Conversation history after that. It grows during a session but each turn only appends, which means the previous turns stay cacheable.
The new user message last. This is the only part that should be genuinely unique per request.
Then verify. Every major provider reports cached token counts in the API response and the usage dashboard. If you have never looked at that number, look this week. A healthy agent workload should show the large majority of input tokens hitting the cache. If yours shows zero, something in your prefix is changing on every call, and finding it is probably an afternoon of work.
Who This Matters For
Caching is not equally valuable everywhere.
If you run occasional one-off calls with short prompts, skip it. The cache will expire between requests and there is not much repeated content to discount anyway.
If you run agents, the math is hard to ignore. Agents are the worst-case repetition scenario: large system prompts, large tool registries, and many model calls per task, often several per minute. The same goes for RAG systems that prepend the same instructions to every query, and for any chat product with real traffic.
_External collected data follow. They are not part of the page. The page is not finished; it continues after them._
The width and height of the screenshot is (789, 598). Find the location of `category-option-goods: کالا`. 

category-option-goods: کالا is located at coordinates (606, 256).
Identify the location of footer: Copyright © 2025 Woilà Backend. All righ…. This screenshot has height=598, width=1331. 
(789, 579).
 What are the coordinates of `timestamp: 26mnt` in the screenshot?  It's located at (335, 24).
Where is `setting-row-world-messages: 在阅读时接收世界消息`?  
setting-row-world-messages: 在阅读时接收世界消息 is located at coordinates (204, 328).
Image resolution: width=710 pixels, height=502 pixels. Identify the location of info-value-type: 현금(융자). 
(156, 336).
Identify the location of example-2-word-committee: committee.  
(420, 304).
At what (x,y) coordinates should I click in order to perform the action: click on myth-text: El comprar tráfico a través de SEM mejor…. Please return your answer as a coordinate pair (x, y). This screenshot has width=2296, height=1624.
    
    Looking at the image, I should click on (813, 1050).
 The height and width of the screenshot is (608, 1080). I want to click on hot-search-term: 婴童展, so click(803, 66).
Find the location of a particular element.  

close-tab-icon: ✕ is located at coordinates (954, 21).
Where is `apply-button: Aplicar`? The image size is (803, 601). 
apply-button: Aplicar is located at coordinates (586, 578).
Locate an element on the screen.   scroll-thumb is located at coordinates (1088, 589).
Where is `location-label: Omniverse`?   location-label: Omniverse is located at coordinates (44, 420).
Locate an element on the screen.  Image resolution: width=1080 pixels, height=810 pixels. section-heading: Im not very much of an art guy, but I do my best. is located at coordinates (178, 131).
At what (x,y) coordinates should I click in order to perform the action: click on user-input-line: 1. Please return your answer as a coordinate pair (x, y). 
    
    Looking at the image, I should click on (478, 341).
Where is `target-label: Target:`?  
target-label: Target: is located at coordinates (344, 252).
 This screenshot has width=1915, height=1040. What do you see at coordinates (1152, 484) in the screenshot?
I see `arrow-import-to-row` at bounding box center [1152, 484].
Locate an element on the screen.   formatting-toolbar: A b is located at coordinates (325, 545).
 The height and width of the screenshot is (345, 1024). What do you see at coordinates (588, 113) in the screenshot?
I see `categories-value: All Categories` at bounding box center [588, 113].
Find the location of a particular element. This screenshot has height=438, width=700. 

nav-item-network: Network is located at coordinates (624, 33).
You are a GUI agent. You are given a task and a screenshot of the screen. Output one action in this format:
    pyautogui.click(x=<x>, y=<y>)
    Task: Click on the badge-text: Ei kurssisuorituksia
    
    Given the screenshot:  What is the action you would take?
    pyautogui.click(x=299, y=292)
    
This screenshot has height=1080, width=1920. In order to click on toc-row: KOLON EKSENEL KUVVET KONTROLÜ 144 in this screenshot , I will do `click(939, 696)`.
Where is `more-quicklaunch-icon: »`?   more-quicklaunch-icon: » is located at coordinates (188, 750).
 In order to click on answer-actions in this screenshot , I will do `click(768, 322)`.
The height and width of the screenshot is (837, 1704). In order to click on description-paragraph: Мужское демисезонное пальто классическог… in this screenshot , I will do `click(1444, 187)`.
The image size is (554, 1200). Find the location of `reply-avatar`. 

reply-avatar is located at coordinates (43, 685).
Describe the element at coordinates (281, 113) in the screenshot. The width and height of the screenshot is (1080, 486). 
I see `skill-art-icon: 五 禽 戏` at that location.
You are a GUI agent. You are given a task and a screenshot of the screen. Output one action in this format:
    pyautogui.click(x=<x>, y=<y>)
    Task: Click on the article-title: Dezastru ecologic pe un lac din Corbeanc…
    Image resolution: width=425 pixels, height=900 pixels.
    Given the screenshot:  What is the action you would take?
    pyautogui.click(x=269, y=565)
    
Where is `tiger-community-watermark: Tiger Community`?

One of our clients was spending roughly 70% of their input token budget on a system prompt that had not changed in two months. Restructuring the prompt order and adding cache breakpoints took a day. The input bill dropped by more than half. Nothing about the product changed.
That is the general shape of this opportunity. It is not a redesign. It is not a migration. It is prompt hygiene plus a config change, and the discount is sitting there whether you claim it or not.
Open your usage dashboard and find the cached token count. If it is near zero and you are running anything with a real system prompt, you have found the cheapest cost reduction available to you this quarter.